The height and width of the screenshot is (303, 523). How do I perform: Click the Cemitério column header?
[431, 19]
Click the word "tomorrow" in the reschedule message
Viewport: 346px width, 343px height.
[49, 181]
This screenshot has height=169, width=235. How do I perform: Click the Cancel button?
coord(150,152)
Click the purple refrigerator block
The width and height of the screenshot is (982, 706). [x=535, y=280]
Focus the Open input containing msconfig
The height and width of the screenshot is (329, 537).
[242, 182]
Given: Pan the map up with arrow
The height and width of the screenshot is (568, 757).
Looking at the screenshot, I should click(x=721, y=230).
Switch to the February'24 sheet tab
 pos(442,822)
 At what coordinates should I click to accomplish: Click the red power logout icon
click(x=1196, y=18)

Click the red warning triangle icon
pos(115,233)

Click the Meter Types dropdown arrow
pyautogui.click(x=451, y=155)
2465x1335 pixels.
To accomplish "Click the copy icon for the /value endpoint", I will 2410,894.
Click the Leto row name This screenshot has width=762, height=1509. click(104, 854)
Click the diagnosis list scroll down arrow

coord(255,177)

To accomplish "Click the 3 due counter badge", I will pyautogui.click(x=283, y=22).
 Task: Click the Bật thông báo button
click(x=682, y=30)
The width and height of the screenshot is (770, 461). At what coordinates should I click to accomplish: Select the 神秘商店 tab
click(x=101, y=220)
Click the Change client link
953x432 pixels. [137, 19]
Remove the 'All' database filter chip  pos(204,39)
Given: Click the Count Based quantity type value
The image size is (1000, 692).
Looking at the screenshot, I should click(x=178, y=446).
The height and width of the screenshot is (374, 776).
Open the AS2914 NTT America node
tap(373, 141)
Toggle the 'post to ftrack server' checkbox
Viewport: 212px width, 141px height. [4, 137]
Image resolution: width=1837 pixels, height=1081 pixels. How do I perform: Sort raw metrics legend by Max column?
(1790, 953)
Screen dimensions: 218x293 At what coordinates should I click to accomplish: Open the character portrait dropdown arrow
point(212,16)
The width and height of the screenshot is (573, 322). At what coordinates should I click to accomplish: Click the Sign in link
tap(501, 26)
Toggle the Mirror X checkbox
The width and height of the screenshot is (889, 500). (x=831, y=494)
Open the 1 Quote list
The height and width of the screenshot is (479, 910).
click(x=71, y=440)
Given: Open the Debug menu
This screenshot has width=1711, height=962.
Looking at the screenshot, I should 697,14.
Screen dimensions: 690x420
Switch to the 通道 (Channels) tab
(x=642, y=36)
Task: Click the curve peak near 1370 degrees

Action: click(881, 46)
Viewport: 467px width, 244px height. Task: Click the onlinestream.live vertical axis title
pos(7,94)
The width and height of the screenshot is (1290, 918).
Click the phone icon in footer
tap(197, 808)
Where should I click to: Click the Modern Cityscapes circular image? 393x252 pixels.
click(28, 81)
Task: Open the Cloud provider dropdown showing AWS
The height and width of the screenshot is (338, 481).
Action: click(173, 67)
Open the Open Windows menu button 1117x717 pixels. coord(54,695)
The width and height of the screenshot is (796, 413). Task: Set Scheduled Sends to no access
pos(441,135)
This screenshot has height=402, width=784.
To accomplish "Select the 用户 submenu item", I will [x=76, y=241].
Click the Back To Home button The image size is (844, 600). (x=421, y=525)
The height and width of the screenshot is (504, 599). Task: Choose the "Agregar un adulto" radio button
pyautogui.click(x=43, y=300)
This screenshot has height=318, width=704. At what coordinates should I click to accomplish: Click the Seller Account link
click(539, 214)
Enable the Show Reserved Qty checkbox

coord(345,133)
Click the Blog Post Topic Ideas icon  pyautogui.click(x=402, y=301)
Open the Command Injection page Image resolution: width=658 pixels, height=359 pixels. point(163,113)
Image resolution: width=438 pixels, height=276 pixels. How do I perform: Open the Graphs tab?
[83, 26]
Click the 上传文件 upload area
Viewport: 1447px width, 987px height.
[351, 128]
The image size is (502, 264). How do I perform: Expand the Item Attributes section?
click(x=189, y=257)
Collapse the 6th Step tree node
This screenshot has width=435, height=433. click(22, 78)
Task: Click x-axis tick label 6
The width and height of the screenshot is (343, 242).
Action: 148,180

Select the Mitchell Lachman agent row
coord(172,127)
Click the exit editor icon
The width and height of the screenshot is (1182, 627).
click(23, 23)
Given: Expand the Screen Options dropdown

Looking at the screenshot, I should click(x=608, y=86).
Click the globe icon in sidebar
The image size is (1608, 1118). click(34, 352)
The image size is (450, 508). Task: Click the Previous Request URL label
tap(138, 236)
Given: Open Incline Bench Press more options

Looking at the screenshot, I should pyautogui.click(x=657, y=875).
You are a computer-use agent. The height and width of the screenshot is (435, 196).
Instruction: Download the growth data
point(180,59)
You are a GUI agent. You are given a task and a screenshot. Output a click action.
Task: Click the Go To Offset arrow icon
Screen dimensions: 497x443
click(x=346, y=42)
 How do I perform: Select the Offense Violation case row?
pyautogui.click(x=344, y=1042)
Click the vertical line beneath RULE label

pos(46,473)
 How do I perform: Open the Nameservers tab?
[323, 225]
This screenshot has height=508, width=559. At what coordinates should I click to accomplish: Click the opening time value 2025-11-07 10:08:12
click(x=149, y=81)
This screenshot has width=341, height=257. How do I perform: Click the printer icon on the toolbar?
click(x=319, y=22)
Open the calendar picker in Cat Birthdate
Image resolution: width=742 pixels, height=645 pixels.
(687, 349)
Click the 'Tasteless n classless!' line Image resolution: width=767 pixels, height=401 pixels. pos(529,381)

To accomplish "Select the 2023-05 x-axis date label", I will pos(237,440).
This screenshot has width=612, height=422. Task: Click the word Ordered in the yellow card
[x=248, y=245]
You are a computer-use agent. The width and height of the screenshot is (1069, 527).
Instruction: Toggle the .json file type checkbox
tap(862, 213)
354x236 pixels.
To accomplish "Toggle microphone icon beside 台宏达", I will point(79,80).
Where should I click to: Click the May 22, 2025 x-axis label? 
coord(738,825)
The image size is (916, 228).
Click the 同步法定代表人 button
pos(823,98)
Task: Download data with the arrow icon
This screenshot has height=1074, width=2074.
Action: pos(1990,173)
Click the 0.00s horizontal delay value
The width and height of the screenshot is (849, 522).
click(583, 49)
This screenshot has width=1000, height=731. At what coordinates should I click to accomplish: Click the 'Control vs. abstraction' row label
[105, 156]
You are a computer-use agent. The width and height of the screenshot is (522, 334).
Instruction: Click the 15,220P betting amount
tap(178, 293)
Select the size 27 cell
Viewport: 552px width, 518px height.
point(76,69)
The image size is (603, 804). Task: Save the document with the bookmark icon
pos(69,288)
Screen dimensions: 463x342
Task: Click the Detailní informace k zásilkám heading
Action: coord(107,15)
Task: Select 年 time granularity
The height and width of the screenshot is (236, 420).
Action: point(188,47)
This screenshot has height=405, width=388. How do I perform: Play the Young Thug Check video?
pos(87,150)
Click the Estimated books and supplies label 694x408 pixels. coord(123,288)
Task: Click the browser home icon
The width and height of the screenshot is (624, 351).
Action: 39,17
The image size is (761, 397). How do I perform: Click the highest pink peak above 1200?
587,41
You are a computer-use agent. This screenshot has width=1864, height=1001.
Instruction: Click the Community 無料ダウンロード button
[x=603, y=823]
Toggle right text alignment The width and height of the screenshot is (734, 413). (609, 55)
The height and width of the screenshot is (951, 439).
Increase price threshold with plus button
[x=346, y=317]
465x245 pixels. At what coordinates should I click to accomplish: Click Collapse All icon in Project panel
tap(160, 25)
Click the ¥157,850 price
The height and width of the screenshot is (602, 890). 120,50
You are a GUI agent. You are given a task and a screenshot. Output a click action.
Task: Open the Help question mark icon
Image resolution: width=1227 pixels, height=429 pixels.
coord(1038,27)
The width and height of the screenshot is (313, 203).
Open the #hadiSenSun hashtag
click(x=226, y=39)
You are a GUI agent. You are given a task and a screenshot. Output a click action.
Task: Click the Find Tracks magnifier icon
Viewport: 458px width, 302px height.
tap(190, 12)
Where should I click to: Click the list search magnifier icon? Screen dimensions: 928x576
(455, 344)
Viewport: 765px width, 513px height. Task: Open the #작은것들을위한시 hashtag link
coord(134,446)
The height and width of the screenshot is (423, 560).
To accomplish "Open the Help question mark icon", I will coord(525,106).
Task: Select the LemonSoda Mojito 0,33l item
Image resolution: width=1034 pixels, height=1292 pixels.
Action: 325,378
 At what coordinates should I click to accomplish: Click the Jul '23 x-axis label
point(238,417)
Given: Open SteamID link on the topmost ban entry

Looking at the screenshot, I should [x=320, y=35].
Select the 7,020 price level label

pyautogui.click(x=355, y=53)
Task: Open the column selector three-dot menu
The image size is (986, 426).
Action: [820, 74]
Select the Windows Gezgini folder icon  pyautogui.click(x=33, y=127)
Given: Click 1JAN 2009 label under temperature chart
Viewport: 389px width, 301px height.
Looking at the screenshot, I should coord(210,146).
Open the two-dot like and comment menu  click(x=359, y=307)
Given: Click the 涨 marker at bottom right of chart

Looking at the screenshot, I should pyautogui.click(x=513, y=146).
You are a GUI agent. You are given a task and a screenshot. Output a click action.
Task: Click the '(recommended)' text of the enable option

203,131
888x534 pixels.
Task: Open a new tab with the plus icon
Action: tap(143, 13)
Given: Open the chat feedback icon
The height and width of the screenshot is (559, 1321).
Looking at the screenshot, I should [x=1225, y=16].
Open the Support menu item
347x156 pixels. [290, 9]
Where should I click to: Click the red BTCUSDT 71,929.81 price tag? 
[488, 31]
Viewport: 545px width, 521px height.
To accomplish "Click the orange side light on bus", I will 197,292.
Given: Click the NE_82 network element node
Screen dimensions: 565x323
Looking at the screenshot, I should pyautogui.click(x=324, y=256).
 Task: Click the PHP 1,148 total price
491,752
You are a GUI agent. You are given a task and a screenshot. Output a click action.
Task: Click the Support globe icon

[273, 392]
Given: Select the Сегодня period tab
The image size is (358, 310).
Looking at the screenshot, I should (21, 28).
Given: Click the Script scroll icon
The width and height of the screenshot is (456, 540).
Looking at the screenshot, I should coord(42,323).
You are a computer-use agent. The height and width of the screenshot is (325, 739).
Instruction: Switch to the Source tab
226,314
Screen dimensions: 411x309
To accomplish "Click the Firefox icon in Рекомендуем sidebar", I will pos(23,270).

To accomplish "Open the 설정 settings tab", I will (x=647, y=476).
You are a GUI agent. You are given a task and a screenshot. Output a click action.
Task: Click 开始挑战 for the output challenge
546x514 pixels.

•••

Exercise goal:
Rename "price threshold" to "cost limit" in the lines starting with the line with "Toggle right text" and going on through the line with "[x=346, y=317]", changing nothing else. Give back only those lines.

Expected answer:
Toggle right text alignment The width and height of the screenshot is (734, 413). (609, 55)
The height and width of the screenshot is (951, 439).
Increase cost limit with plus button
[x=346, y=317]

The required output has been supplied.